As I said, Al had been considering getting another job for himself for the sake of his family life (just to mention at this point that there are no lines to read between; there is no marital crisis or disharmony here). The shop is not failing. He has, I will say, cut down on his hours this year – when his assistant Tim left for a full-time job, he didn’t replace him and closed the shop earlier in the day, which meant he had more time at home with the family after school and the money not taken was counterbalanced by not paying out.
Just to explain – the shop is always busiest in the morning. Then, it’s very quiet between about 1.30 and 3ish, then it picks up again, but it really is hardly worth being open for a couple of hours, sometimes you might take only a couple of pounds in that time. And after 4, it’s quiet again. Usually, that is, there’s some random days when customers are queueing to give you their money at ten to five, but that’s not the norm.
Back in the summer, Al was considering his options and came down to expanding the home delivery side – he has a website and offers free home delivery (and always has) but contemplated doing mail drops in local villages, each with a day for deliveries. It would not, obviously, be feasible to employ anyone to do them, but he and his father would fit them in. The other option (I’ve a bee in my bonnet, by the way, about “two choices.” Two or more options, one choice) was, as I said, to find a tenant. Al owns the shop outright and he spent several thousand pounds doing up the outside last year. Still some inside work to do, but it’s pretty sound. He had thought of shutting for a week or two during the autumn while it’s quiet to get on with the repairs and painting.
It had all been a lot to think about and he, quite calmly, snapped last Thursday. But it didn’t mean he’d given up on the business and he still wanted to find a tenant to take it on as a going concern. And one has come to him.

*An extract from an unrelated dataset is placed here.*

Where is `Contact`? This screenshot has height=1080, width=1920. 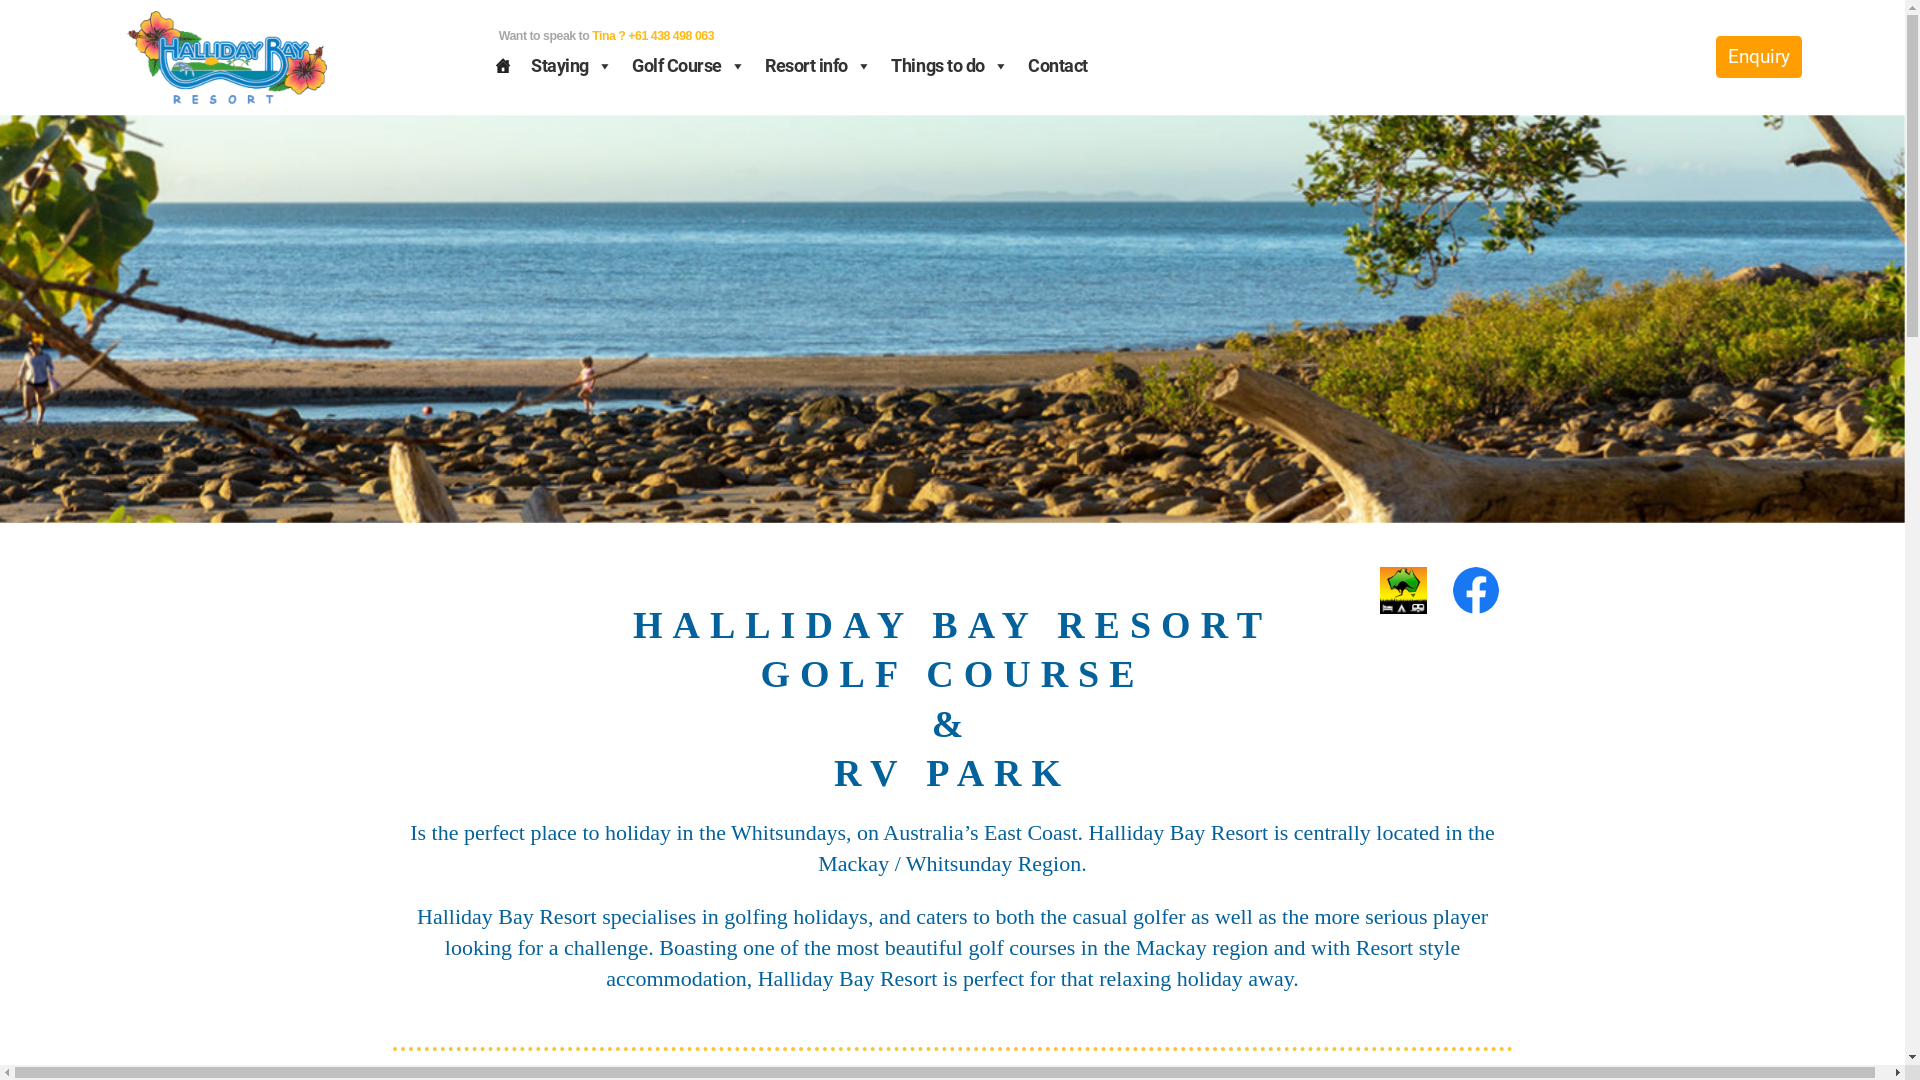 Contact is located at coordinates (1058, 66).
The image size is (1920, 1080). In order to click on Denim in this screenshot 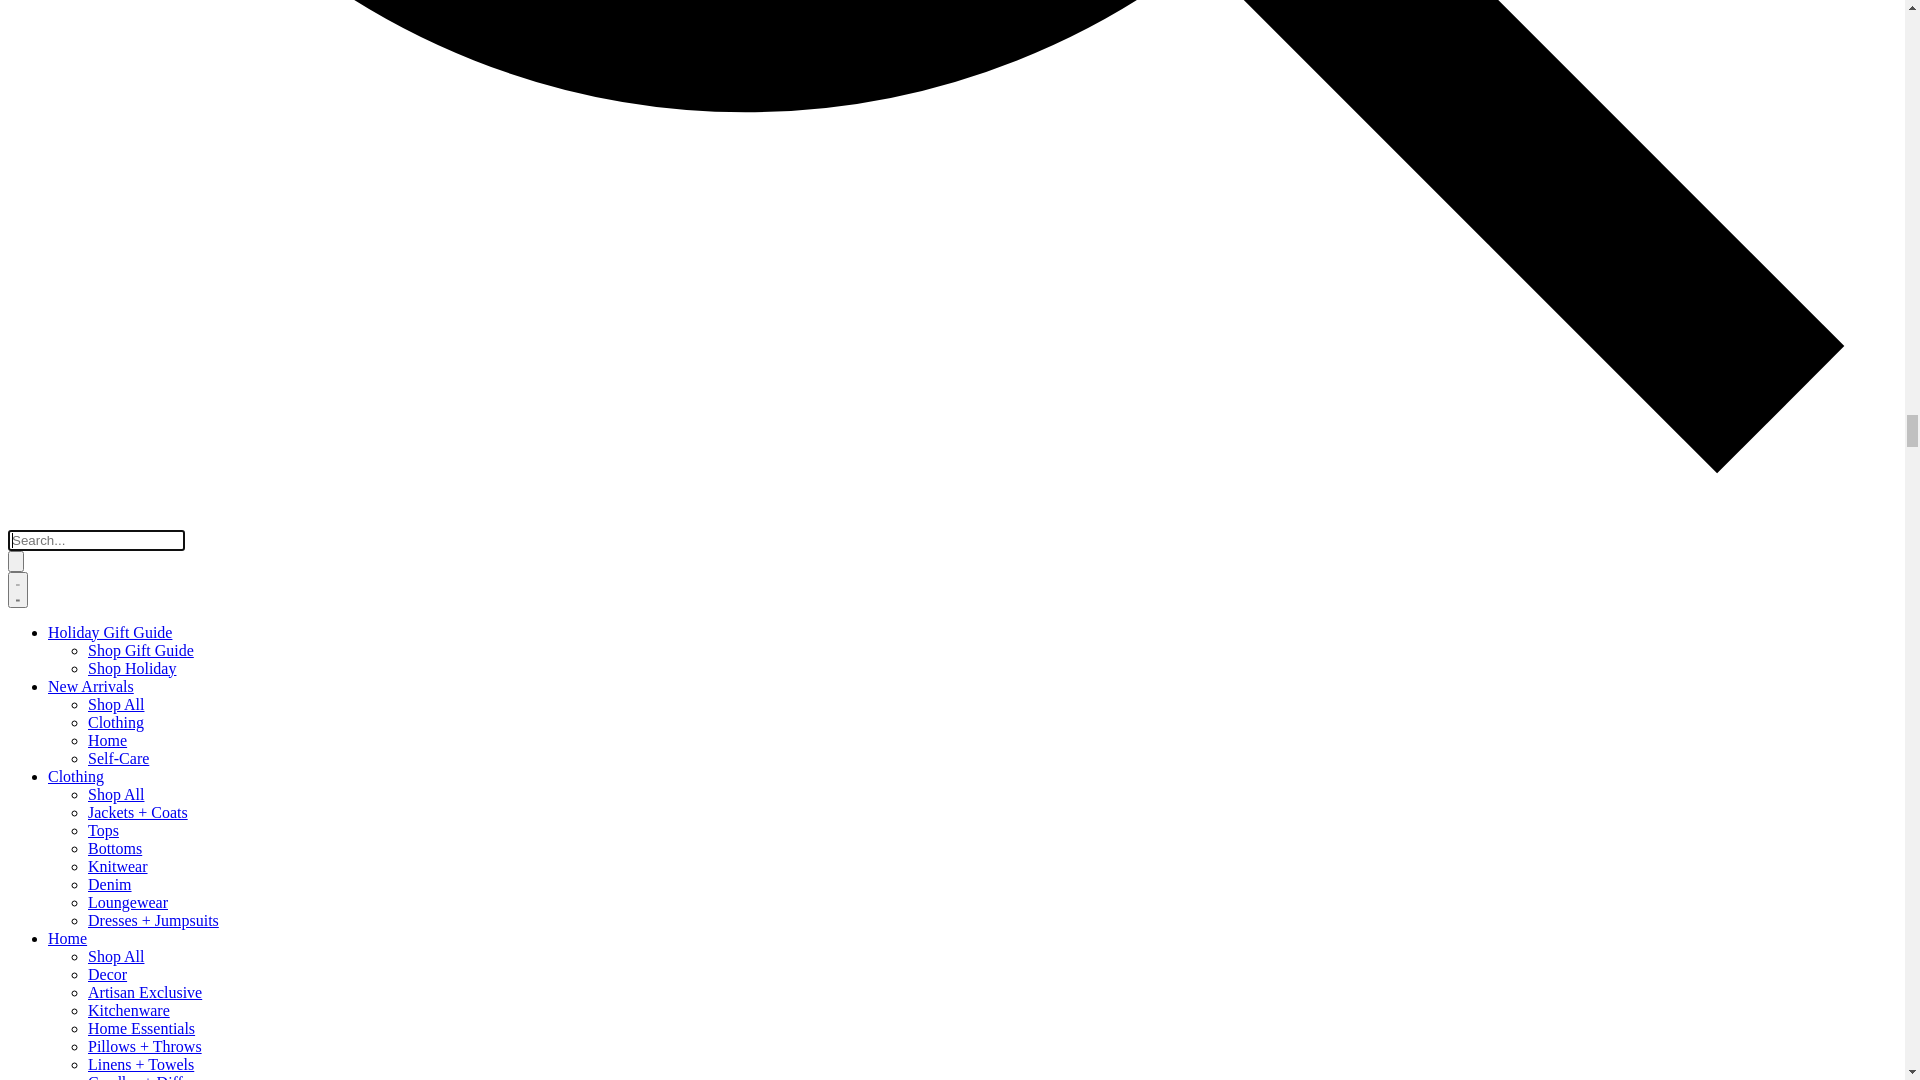, I will do `click(30, 316)`.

Tim worked for him for a couple of years. He was self-employed and it was useful to have some secure weekly income. But in the end, he decided to take a full-time job. It so happened that, on Thursday, his mother dropped in to town and discovered what was going on. Tim wasn’t enjoying his job at all and she reckoned he might be interested.

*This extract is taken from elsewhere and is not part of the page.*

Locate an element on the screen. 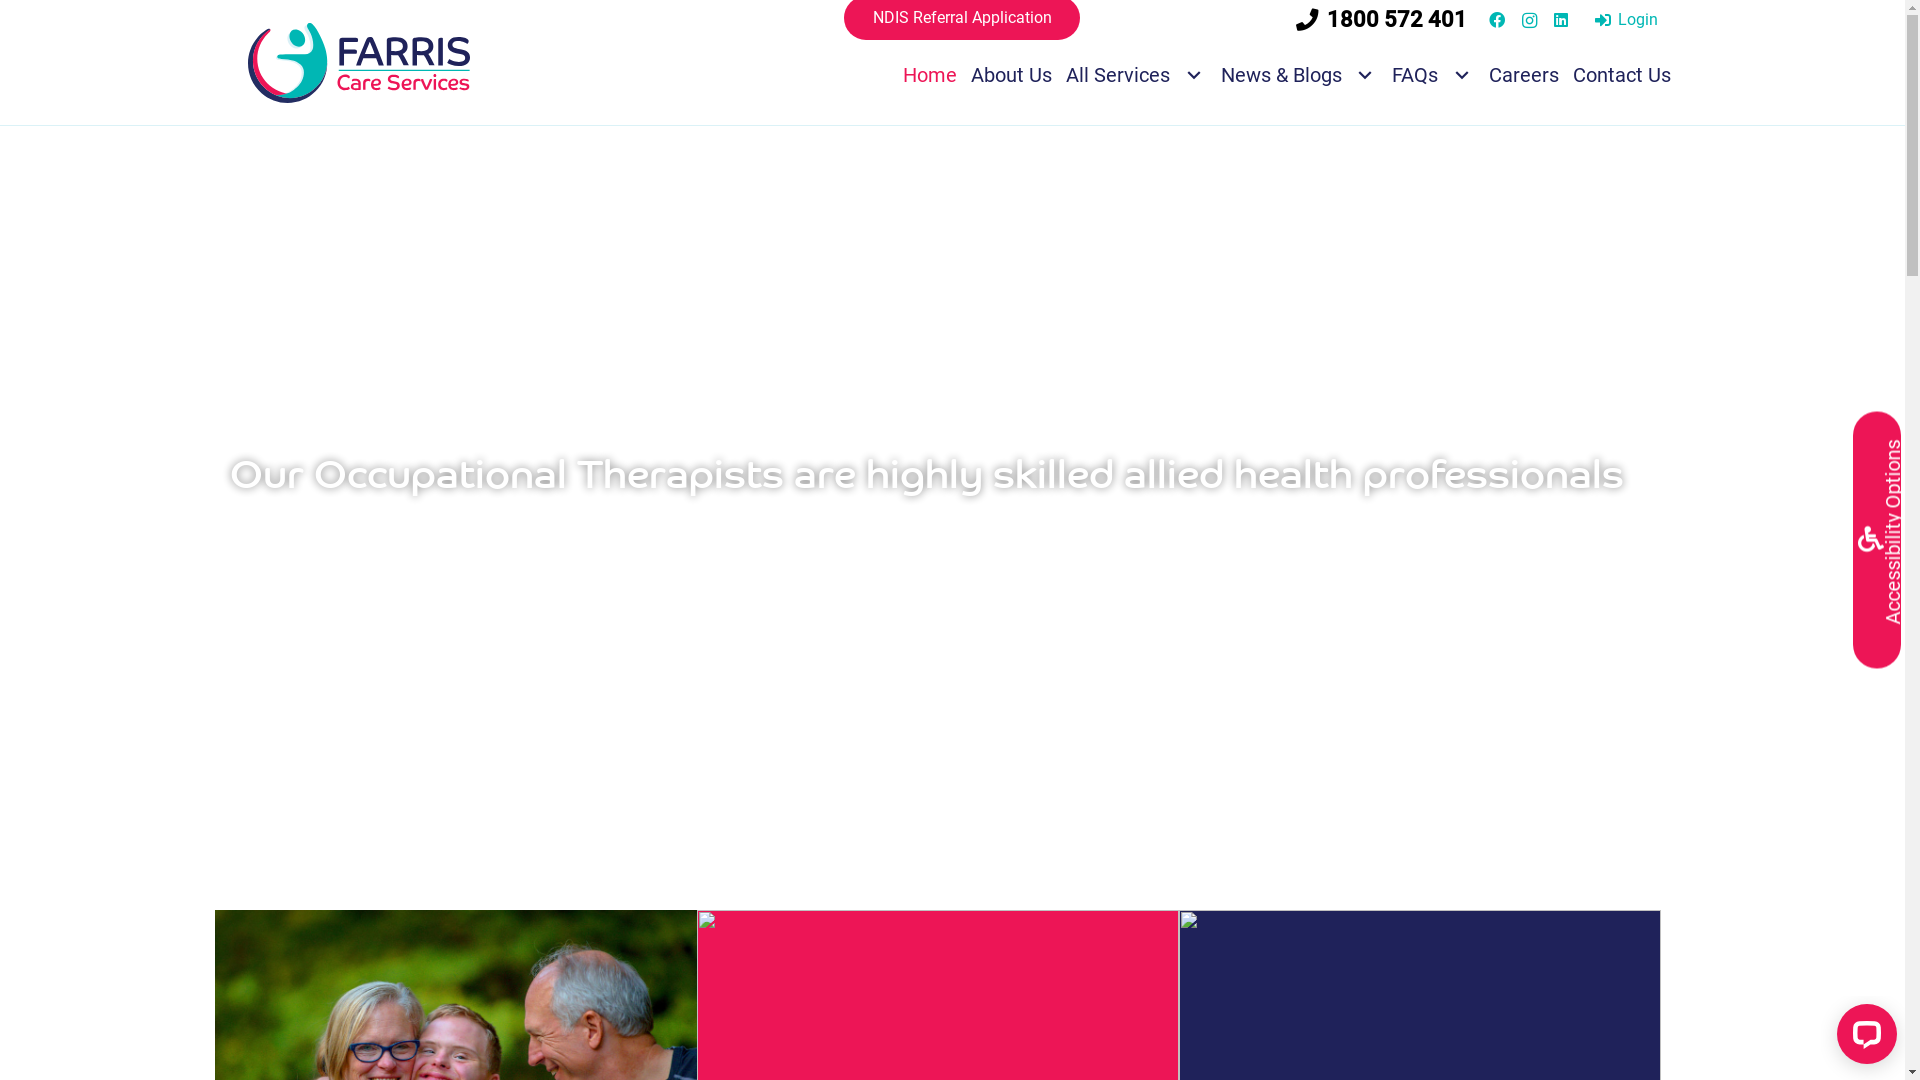 Image resolution: width=1920 pixels, height=1080 pixels. Contact Us is located at coordinates (1622, 74).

In short, he phoned that night and came to visit Al the next afternoon. He promised a decision on Sunday. And,
reader, she married h… – oh sorry, wrong story – they have come to an agreement and Al is beavering away this week to get the downstairs ready (new flooring and a repaint) and it will reopen next week.

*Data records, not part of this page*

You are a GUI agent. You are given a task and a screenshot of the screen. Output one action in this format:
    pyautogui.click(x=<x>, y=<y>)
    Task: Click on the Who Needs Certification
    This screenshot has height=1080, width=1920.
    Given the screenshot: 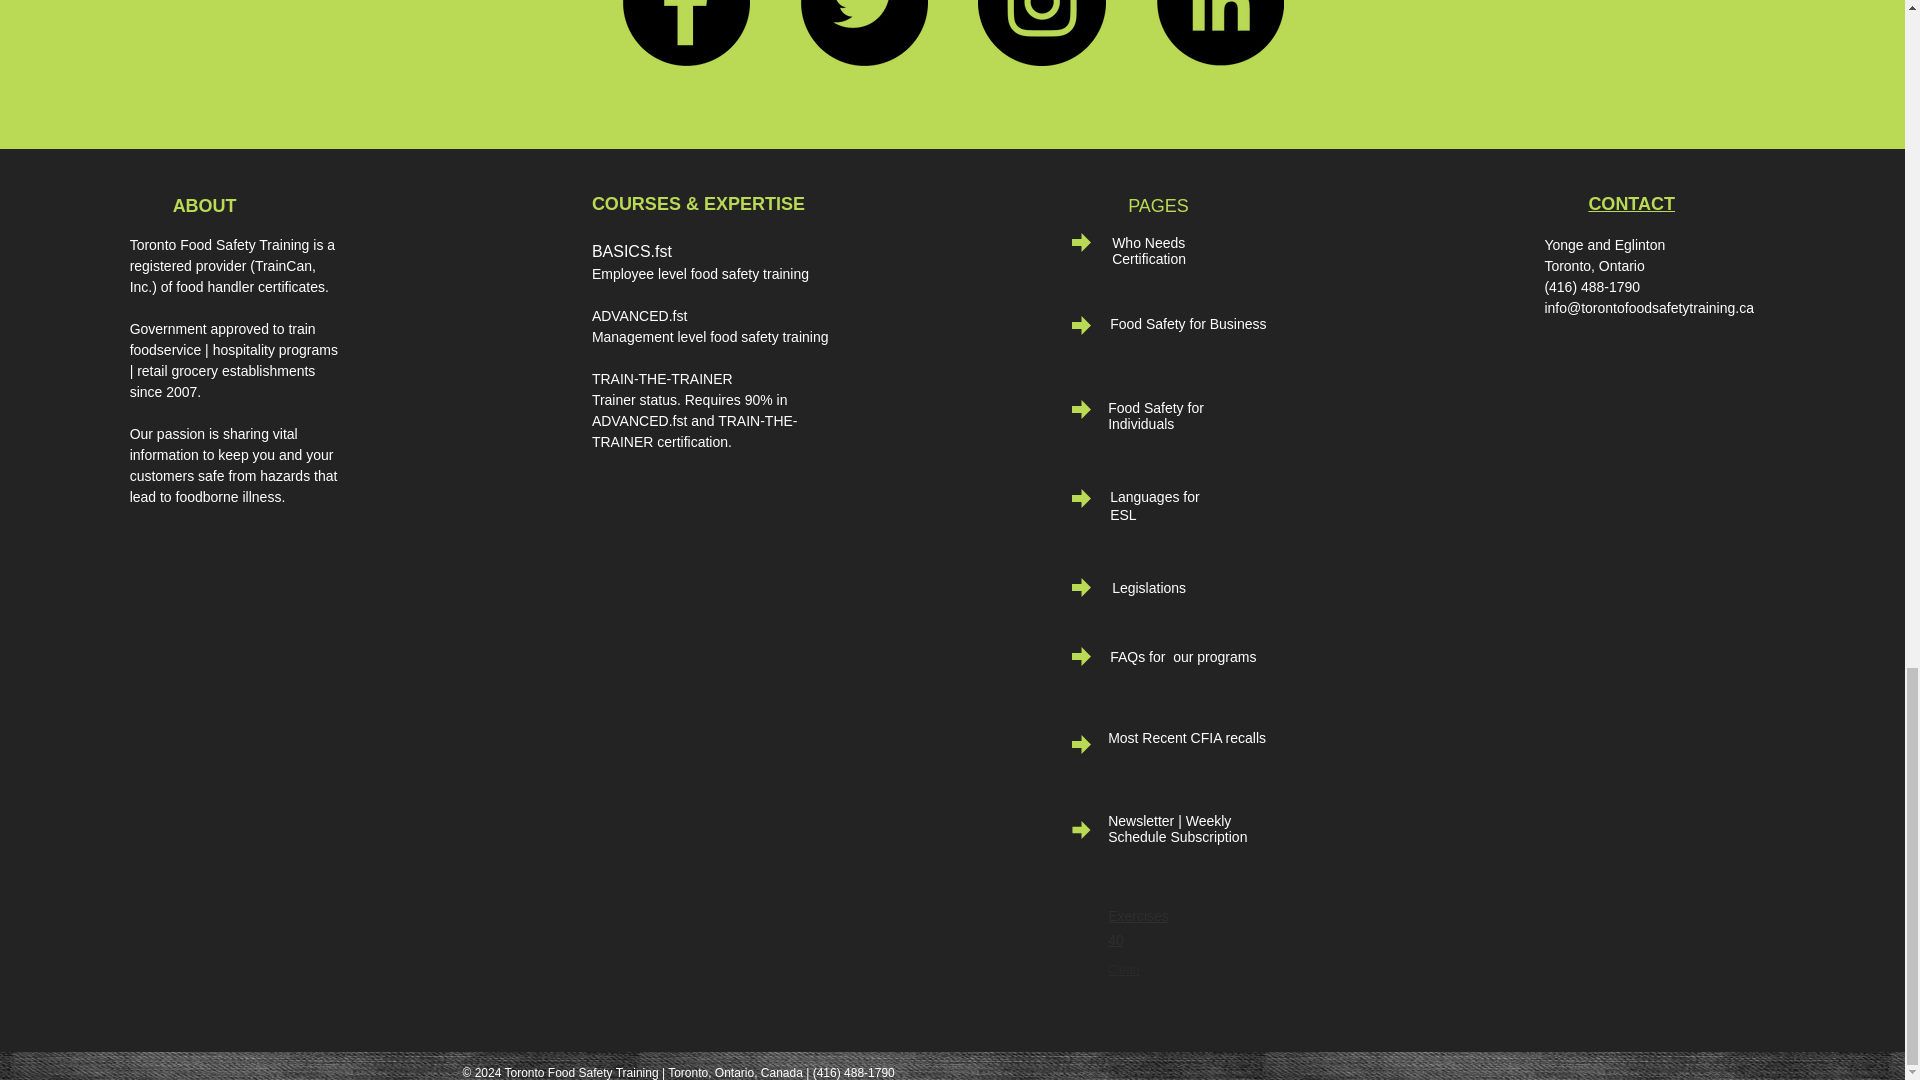 What is the action you would take?
    pyautogui.click(x=1148, y=250)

Al has made no decisions on his own future yet, but there’s no hurry. They have enough coming in to get by and it’s early days.
The remarkable thing is the links between the events of now and eight years ago. Derek made a snap decision to close (thank goodness there is no similarity between reasons – I’m sorry to say that his daughter died a few weeks later) and so has Al. It was a chance visit by a customer (and parent of the shopkeeper-to-be) in each case and a decision and agreement was made within a few days. It was, for the incomer, a huge opportunity to make a positive move from a less than happy situation. It was a load off the mind of the outgoing shopkeeper, who was feeling really guilty about letting the customers down and losing a really important part of town centre shopping and community life.
Best of all, Tim is ideal. He and Al know each other really well and there is mutual trust. He knows the business and has realistic expectations – and probably ideas for opportunites too.
I can’t wait. I have been unable to buy supermarket veggies, I can’t bring myself to do so, and Dilly says the same. If I haven’t got it in the garden, we’ve been having frozen veg.
I still can’t get over the exact eight years – to the very week.